No argument on NavWorx's claim here about "experimental aircraft", I
beleive they can have Navworx equipment, both their ADS-B receive only
and ADS-B transceiver equipment installed.

You cannot install an ADS-B data-out system that required connection
to an aircraft static source and installation of transmitter antennas
and call it a "portable install". NavWorx also makes portable UAT data-
in (receive only) products and I parse their statement here as "well
if you can't install one of our UAT transceivers because of this STC
requirement in a certified aircraft then you can at least install one
of our UAT receivers and still get some ADS_B benefits". Remember they
are only saying "equipment". Misquoting what's his name: It depends on
what the meaning of "equipment" is.

As a reminder UAT data-in is only suitable receiving UAT direct
broadcasts from UAT data-out equipped aircraft and FIS-B (weather and
Notam etc. data). A UAT data-in receiver cannot receive ADS-R or FIS-B
reliably unless you have an UAT data-out transmitter in the aircraft,
or combined in a transceiver. BTW -- I would have said ADS-B data-out
in general there before which is technically correct but the FAA also
seems to be discouraging mixed UAT data-out and 1090ES data-in or visa-
versa installations, and not that they can regulate what portable
receiver devices you install if you want to but I want to know more
why the FAA believes this is important enough to caution against.

For the GA market it would be great if ADS-B vendors could talk about
the actual STCs they are working on for installation in certified
aircraft. But I expect they see that as a competitive secret. I'd like
the FAA to talk about how long they expect the STC requirement to
remain in place and/or (since picking a time my be impossible) some of
the milestones they want to see before lifting this requirement in the
hope that may help the industry work though this.

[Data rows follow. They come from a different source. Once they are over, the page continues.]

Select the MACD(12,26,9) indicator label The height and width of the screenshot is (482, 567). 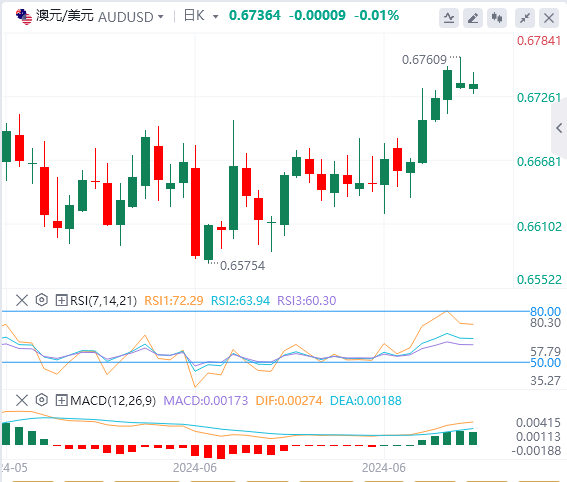click(x=113, y=401)
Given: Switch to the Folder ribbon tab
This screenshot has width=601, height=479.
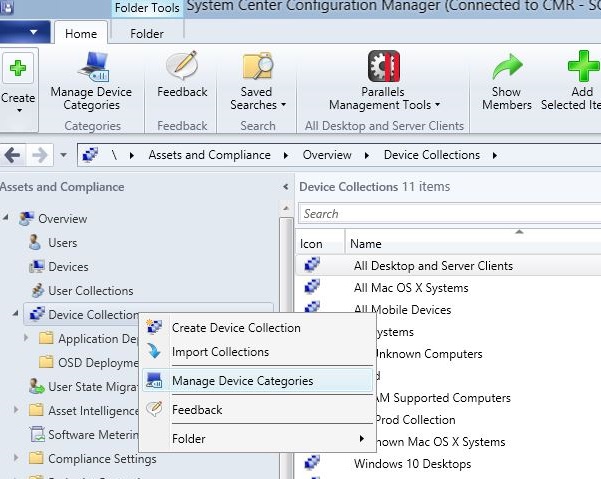Looking at the screenshot, I should click(147, 33).
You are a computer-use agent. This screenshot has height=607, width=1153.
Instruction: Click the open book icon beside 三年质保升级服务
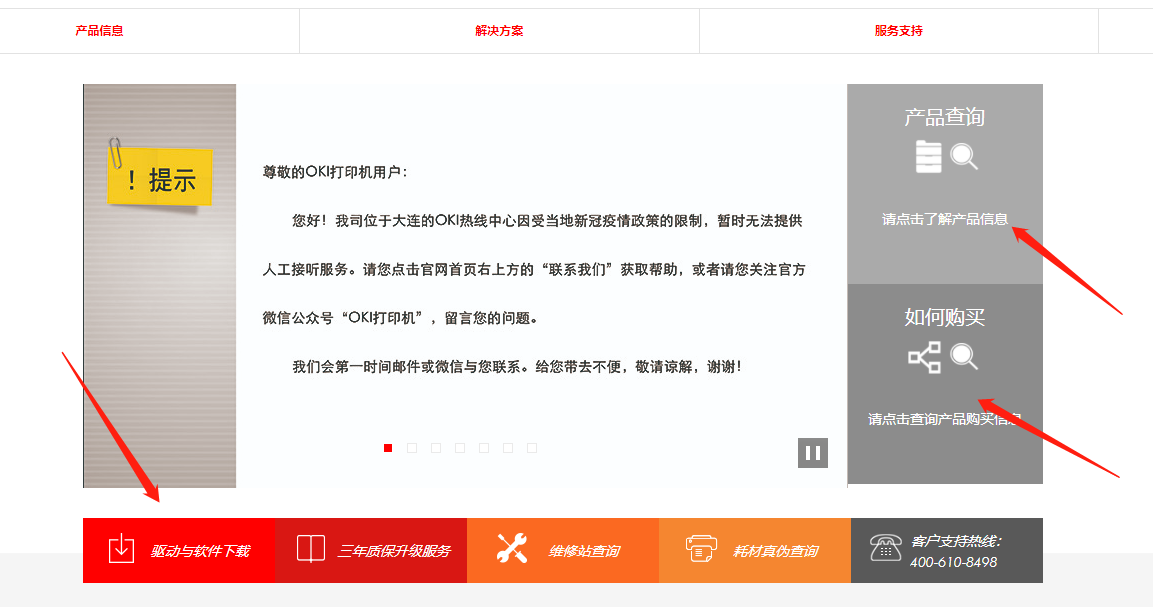click(312, 550)
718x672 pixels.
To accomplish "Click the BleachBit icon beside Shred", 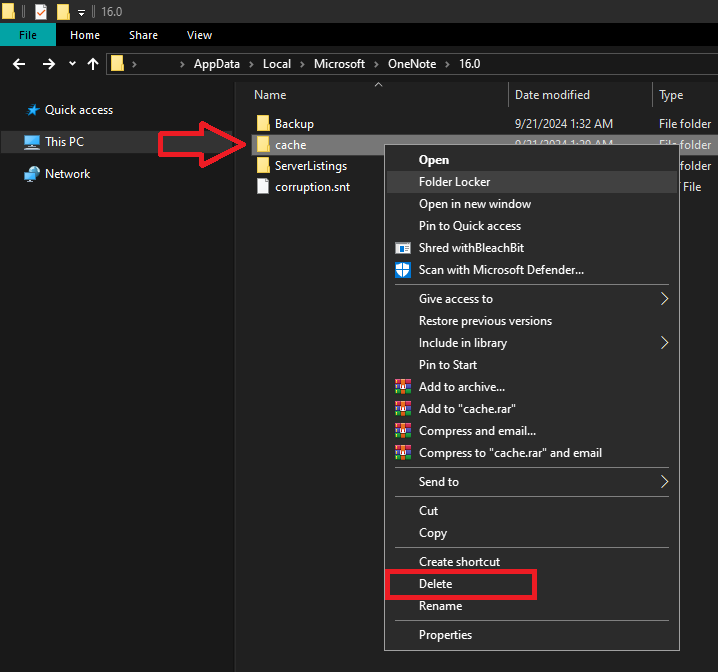I will [x=403, y=248].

Again this stuff only applies to certified aircraft. Experimental
aircraft are free to install the NavWorx and other ADS-B data-out
devices. The caution there for GA aircraft is if that installation is
going to be used to meet the carriage mandate in
FAR 91.225 they _may_ need to do extra work (e.g. on use a fancy WAAS
GPS driving the data-out).

And remember the NavWorx transceivers are not practical for
isntallation in gliders today, they consume too much power and don't
interface to any popular glider traffic displays and other issues I've
flogged to death before here.

----

BTW to be clear as well on all these FIS-B and TIS-B services. They
currently should be available in (mopstly) east and west coast ARTCC
regions as a part of the essential services (TIS-B and FIS-B (Weather,
NOTAMS etc.) enroute rollout but integration for most TRACON/Terminal
infrastructure will not happen until through 2013. So check with your
local TRACON for when exactly they will have essential (FIS-B, TIS-B)
and critical (ADS-R and ATC surveillance) service available.
Unfortunately there seems no good FAA or ITT website that provides
schedules in a understandable format (if anybody knows one I'd love to
know). It seems some pilots are interpreting some information
available on-line as many regions have full ADS-B essential (TIS-B and
FIS-B)and critical (ATC surveillance and ADS-R) services available in
both enroute and terminal service areas.